Vivi come i morti
C’era una volta un bambino messicano, Miguel, di 12 anni, che amava la musica e sognava di diventare un chitarrista famoso come Ernesto de la Cruz, a cui il suo villaggio, Santa Cecilia, aveva dedicato un monumento, perché le sue splendide canzoni (ad esempio Remember me o El Latido – il battito – de mi Corazón) erano ancora sulla bocca e nel cuore di tutti. Ma la famiglia si opponeva: «Devi fare il calzolaio, come tutti noi facciamo da generazioni; la nostra azienda è apprezzata e ha bisogno di nuovi operai». La passione tuttavia era più forte delle proibizioni. Così Miguel suonava di nascosto, in soffitta, seguito dal fedele Dante, un affettuoso cane «nudo» messicano.
La famiglia di Miguel, numerosa, allegra e affettuosa, era legatissima all’anziana Coco, una bisnonna un po’ inferma e silenziosa, perennemente seduta in poltrona col suo caldo scialle. Lo strano veto nei confronti della musica risaliva proprio ai tempi in cui la madre di Coco fu lasciata sola dal marito chitarrista. Come era potuto accadere? E perché? Lo spettatore del lungometraggio animato Coco (Disney-Pixar, USA 2017) scoprirà questo e altri misteri solo grazie alla curiosità e alla bontà testarde di Miguel, che, rubando una chitarra, si troverà a comunicare con gli spiriti dei defunti e ad attraversare magicamente il ponte di fiori che separa il mondo dei vivi da quello dei morti.

- _Materiale fornito_
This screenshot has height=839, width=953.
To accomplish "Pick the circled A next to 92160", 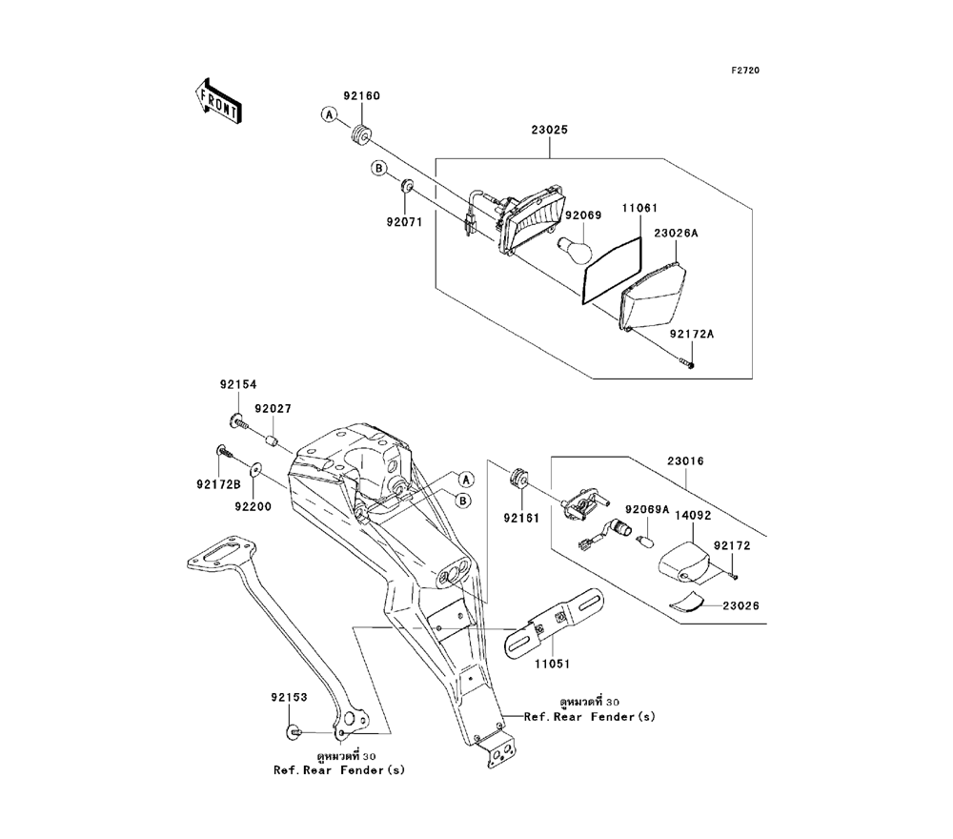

- _Compiti da svolgere_
1. Nel brano sul film Coco, per quale motivo il villaggio di Santa Cecilia aveva dedicato un monumento a Ernesto de la Cruz? Rispondi in una o due frasi.
2. Prosegui il brano sul film Coco a partire dall'ultima frase che compare.

- _Risultati finali_
1. Il villaggio gli aveva dedicato un monumento perché le sue splendide canzoni, come Remember me o El Latido de mi Corazón, erano ancora sulla bocca e nel cuore di tutti.

2.
Ma i morti non sono morti? Per niente. I morti sono vivi, anzi vivissimi. Abitano un mondo speculare a quello dei vivi. Sono scheletri che parlano, ballano, vanno ai festival musicali, spettegolano e si emozionano, conservano i primitivi legami di famiglia, chiacchierano con gli amici e ammirano le loro star, come il musicista de la Cruz e la nota pittrice Frida Khalo. Un giorno all’anno, però, nel messicano «Giorno dei morti» (Dia de los Muertos), quando le tombe scintillano di lumini, i defunti possono riattraversare il confine e vedere (restando invisibili) i loro cari sulla Terra. Questo breve trapasso alla vita vera è possibile a una condizione: che i morti siano ricordati e compianti, e che le loro fotografie e i loro ritratti vengano esposti e onorati sull’altare domestico addobbato con cura. Se ciò non avviene, i morti muoiono una seconda volta. Chi cade nell’oblio si dissolve e il suo scheletro si polverizza. Viceversa, capita a volte che un mortale, uomo o animale, superi i posti di controllo e faccia ingresso tra i defunti, i quali lo riconoscono e salutano con piacere, oppure, come capita anche sulla Terra, lo evitano o rimproverano. C’è un giorno di tempo al massimo e poi l’intruso (se nessuno lo benedice) muore e le sue membra perdono muscoli, pelle e tendini, diventando ossa secche, aride e disarticolate. Insomma, capita come nella visione biblica del profeta Ezechiele, al cap. 37 della Bibbia, filmata però al contrario.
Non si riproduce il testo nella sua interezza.